Angles do not add up to $180^\circ$ In $\triangle ABC$, $\alpha = 35^\circ$, side $b = 10$ and side $c = 4$.
(i) Show that the length of side $a$ is $7.10$
(ii) Find the remaining angles $\beta$ and $\gamma$
I used the cosine rule and found the $7.10$, but I got $53.89^\circ$ for angle $\beta$ and $18.85^\circ$ for angle $\gamma$, which don't add to make $180^\circ$.
 A: One issue with the law of sines is that using it to find an angle is ambiguous, since the sine function doesn't differentiate between an angle and its supplementary angle. The law of cosines doesn't have this problem. Once you found side $a$, you could use the law of cosines for angle $B$, giving $100=66.4-56.8 \cos(B)$, which reveals that $B$ is obtuse since $\cos(B)<0$. (I took $a=7.1$ as given here.)

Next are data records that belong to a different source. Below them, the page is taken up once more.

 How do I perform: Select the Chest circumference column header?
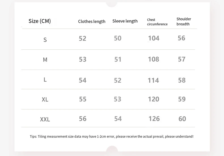157,22
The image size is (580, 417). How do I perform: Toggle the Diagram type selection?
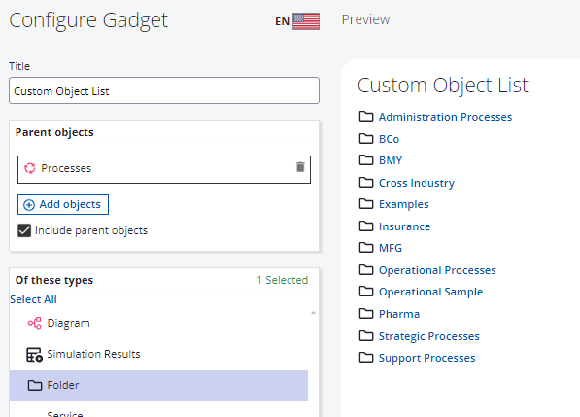158,323
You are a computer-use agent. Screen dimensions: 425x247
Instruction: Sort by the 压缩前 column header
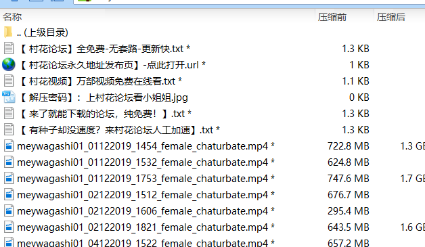pos(332,17)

If you instead use the law of sines to find an angle, then in general you must split into cases: using your numbers, you get that $B$ is either $53.89^\circ$ or $126.11^\circ$. When you assume that it is $53.89^\circ$ and then calculate $C$ by the angles adding to $180^\circ$, you get a contradiction in that $B$ is not the largest angle of the triangle, even though $b$ is the largest side of the triangle. So you can go this way to conclude that $B=126.11^\circ$ is correct.
A: Hint
Try sketching the triangle after finding the third side length. It will give you a good idea of what the other two angles should roughly be (or at the very least, whether they're acute or obtuse) 
Then remember that when you apply the sin rule, $\sin(x)=\sin(180^\circ-x)$ holds for $0\leq x\leq180^\circ$ so you have two possible values for each angle. Compare the two possibilities with your sketched triangle, only one will make sense on each, as one possibility is acute and the other obtuse (why?)